[racket] phases
Very nice, Jon! I too think it would be great to get this into the docs.
(There are a few typos of filename comments vs 'require's. Also, two small
comments inline below.)
Robby
On Thursday, March 1, 2012, Jon Rafkind wrote:
> Recent problems with phases have led me to investigate how they work in
> more detail. Here is a brief tutorial on what they are and how they work
> with macros. The guide and reference have something to say about phases but
> I don't think they go into enough detail.
>
> Bindings exist in a phase. The link between a binding and its phase is
> represented by an integer. Phase 0 is the phase used for "plain"
> definitions, so
>
> (define x 5)
>
> Will put a binding for 'x' into phase 0. 'x' can be defined at higher
> phases easily
>
> (begin-for-syntax
> (define x 5))
>
> Now 'x' is defined at phase 1. We can easily mix these two definitions in
> the same module, there is no clash between the two x's because they are
> defined at different phases.
>
> (define x 3)
> (begin-for-syntax
> (define x 9))
>
> 'x' at phase 0 has a value of 3 and 'x' at phase 1 has a value of 9.
>
> Syntax objects can refer to these bindings, essentially they capture the
> binding as a value that can be passed around.
>
> #'x
>
> Is a syntax object that represents the 'x' binding. But which 'x' binding?

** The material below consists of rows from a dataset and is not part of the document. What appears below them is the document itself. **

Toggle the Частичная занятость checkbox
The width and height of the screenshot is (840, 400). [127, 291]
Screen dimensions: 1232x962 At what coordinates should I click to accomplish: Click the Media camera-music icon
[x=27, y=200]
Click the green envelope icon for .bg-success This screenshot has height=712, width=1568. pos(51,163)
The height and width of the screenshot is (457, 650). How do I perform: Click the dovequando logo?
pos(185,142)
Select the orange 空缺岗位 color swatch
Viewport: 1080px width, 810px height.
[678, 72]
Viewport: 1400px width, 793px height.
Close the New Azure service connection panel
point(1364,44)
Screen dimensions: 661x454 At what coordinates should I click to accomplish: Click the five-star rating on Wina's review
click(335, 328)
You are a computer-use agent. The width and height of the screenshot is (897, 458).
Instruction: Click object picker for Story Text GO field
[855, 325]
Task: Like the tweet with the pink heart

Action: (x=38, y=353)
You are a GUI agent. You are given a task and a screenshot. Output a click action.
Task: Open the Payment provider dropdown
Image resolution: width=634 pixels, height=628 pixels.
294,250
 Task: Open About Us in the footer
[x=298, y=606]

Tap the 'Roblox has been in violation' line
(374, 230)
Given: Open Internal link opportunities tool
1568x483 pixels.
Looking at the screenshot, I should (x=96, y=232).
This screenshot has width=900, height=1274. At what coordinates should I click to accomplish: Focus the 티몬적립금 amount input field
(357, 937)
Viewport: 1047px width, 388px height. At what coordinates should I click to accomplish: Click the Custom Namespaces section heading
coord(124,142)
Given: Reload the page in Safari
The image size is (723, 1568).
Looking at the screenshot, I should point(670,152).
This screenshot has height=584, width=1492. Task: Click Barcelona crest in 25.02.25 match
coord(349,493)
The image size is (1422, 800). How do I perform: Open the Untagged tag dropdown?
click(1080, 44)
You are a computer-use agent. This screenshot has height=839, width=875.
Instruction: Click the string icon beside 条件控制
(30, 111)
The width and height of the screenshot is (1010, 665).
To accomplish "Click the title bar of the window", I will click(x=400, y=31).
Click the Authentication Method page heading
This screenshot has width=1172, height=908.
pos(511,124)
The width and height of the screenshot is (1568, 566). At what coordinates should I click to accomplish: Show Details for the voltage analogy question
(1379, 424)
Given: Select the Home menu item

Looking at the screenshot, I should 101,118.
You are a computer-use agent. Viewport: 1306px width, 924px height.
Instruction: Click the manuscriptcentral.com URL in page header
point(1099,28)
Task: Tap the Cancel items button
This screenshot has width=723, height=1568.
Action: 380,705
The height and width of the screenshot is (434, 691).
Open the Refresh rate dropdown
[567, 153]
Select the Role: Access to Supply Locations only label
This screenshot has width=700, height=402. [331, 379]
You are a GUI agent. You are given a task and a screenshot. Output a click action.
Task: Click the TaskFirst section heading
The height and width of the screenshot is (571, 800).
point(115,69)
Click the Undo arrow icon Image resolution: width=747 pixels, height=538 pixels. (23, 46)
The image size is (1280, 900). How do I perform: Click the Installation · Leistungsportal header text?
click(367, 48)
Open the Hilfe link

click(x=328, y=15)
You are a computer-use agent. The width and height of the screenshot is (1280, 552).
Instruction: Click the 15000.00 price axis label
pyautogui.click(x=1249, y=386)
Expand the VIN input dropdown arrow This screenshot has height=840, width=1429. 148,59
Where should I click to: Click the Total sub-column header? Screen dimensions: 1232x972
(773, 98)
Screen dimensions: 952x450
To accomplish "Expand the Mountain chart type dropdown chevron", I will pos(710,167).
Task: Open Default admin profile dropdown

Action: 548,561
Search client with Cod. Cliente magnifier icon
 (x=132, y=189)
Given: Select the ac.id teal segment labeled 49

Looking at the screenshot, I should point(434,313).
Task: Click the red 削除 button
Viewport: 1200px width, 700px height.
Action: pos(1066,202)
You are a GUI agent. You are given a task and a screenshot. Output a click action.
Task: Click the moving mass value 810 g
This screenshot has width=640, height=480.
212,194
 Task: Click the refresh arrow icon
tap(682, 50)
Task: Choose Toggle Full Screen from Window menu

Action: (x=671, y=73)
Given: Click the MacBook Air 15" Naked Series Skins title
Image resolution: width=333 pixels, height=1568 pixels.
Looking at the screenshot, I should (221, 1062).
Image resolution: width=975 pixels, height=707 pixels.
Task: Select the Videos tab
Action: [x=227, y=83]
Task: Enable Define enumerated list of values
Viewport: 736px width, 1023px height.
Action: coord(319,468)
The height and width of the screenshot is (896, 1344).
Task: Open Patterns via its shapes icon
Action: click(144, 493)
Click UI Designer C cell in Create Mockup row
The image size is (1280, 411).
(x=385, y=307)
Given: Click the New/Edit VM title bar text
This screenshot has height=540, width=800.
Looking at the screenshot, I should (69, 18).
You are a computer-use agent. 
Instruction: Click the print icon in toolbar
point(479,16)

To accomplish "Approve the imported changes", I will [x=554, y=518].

> In the last example there are two x's, one at phase 0 and one at phase 1.
> Racket will imbue #'x with lexical information for all phases, so the
> answer is both!
>
> Racket knows which 'x' to use when the syntax object is used. I'll use
> eval just for a second to prove a point.
>
> First we bind #'x to a pattern variable so we can use it in a template and
> then just print it.
> (eval (with-syntax ([x #'x])
> #'(printf "~a\n" x)))
>
> This will print 3 because x at phase 0 is bound to 3.
>
> (eval (with-syntax ([x #'x])
> #'(begin-for-syntax
> (printf "~a\n" x))))
>
>
Does this depend on namespace-base-phase? If so, you might want to have a
margin-note saying something to that effect with a pointer.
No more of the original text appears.